SOURCE
######
By Joel Rollins
Of all of the relationships in our industry, none is more important, or more misunderstood, than the relationship between unions and audiovisual suppliers. This relationship is as shrouded in myth as a Greek tragedy. In fact, the greatest sources of trouble are the misconceptions on both sides. Sadly, misunderstandings can also be expensive on both sides of the equation. Therefore, I thought it would be good to address them here.
First, let’s address the myths:
- Unions are deliberately difficult, and seem to exist to challenge the right of the audiovisual supplier to work with their clients.
- Independent audiovisual suppliers are out to cheat the union of work that is guaranteed to them by contract.
Those are the myths. The truth lies somewhere in between them.
First, it is important to acknowledge that sometimes there are difficulties. However, more of these difficulties result from the different configuration and purpose of the two organizations than from any deliberate malice. Often, these difficulties result from the two sides misunderstanding each other, or their failure to take appropriate actions to prevent misunderstandings. These faults lie on both sides of the table.
Let’s start with an illustration of the stereotypical attitude of the audiovisual supplier towards in-house unions in a venue.
An AV supplier walks into a bar…
In the dark bar, rooted to a stool he never seems to leave, is the head of the local stagehands union. He sips his cheap beer, and growls indifferently as the AV supplier enters. Seeing him, the AV supplier asks, “Hey, how many convention center stagehands does it take to change a lightbulb?”
The stagehand just sips his beer, and jerks his thumb at another guy seated farther down the bar. It’s the head of the local electricians union. The stagehand growls, “We don’t change light bulbs — it’s their work.”
######
DATA BLOCK
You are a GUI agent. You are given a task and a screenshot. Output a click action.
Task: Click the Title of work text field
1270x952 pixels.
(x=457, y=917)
######
WHAT YOU NEED TO DO
- 1) In the article on unions and audiovisual suppliers, what does the author call the greatest sources of trouble?
- 2) Please echo the union article word for word, everything from "Those are the" down to "of the table.".
- 3) Condense the paragraph of the union article that begins "First, it is important to acknowledge" into two shorter sentences, keeping its main points.
The data play no part in this work.

PROBLEM SOLUTIONS
- 1) The misconceptions on both sides.

- 2)
Those are the myths. The truth lies somewhere in between them.
First, it is important to acknowledge that sometimes there are difficulties. However, more of these difficulties result from the different configuration and purpose of the two organizations than from any deliberate malice. Often, these difficulties result from the two sides misunderstanding each other, or their failure to take appropriate actions to prevent misunderstandings. These faults lie on both sides of the table.

- 3) Difficulties do sometimes arise, but they come more from the differing configuration and purpose of the two organizations than from deliberate malice. They often stem from mutual misunderstanding or a failure to prevent it, and both sides share the fault.